**THE EXERCISE:** Change each "Given" in the rows below to "Instruction", keeping everything else unchanged and leaving out the pictures.

**ENTRIES:**
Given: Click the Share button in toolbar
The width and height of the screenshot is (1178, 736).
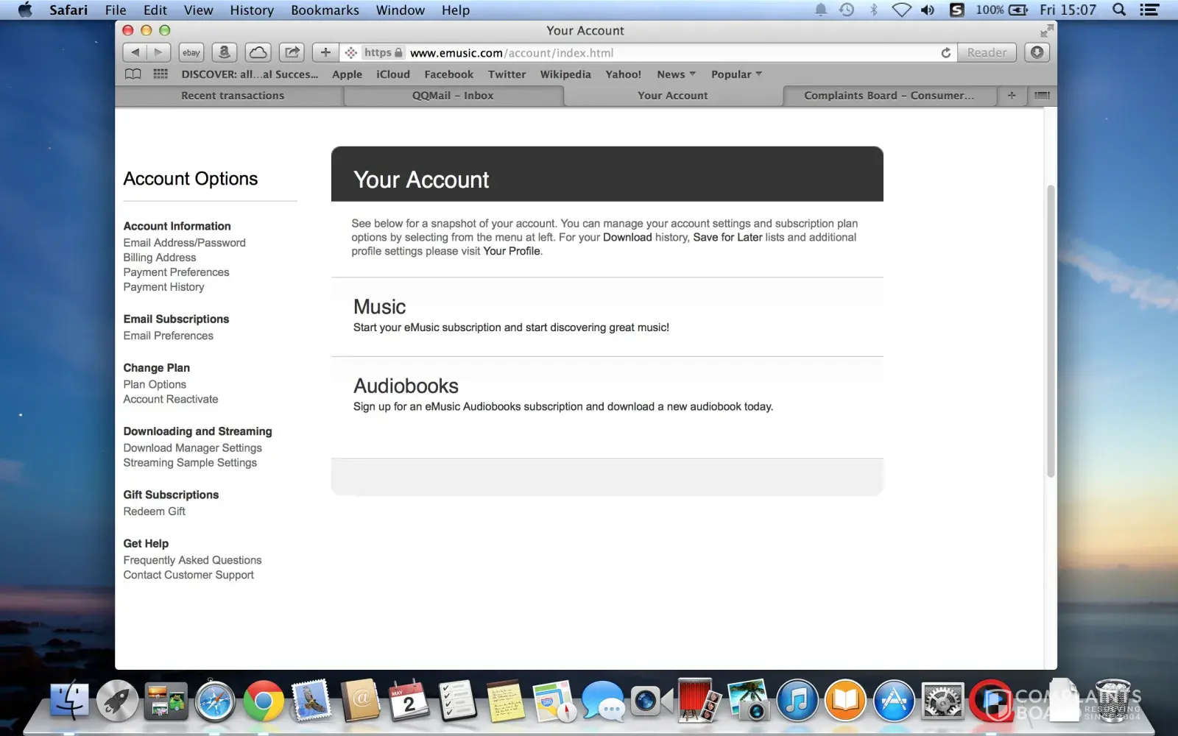Looking at the screenshot, I should pos(292,52).
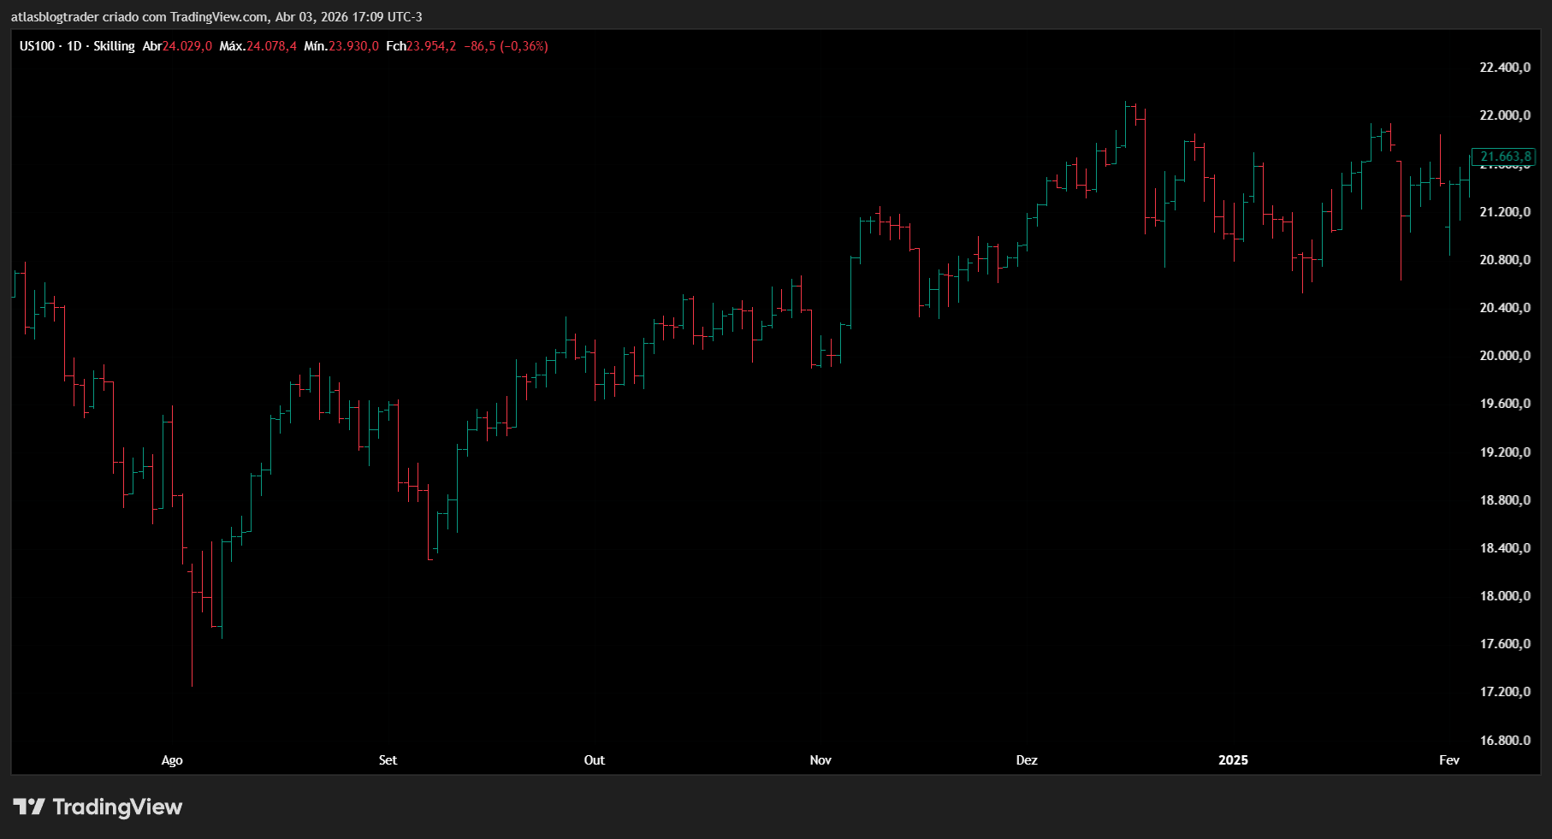Click the 1D timeframe label
This screenshot has width=1552, height=839.
(74, 46)
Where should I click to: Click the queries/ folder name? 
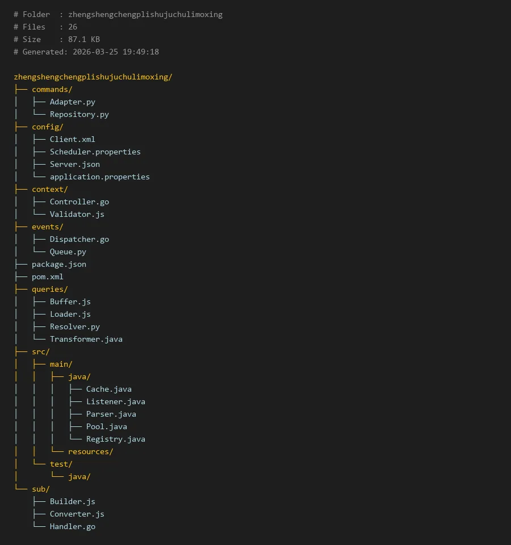click(49, 289)
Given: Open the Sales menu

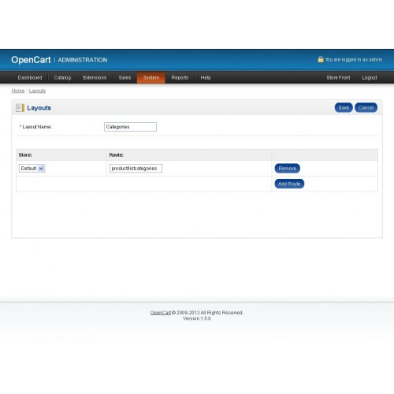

**TASK RESULT:**
Instruction: Click the Share button in toolbar
The width and height of the screenshot is (1178, 736).
Looking at the screenshot, I should pos(292,52).
Click the 1D timeframe label
This screenshot has width=1552, height=839.
(74, 46)
Where should I click to: Click the queries/ folder name? 
click(49, 289)
Instruction: Open the Sales menu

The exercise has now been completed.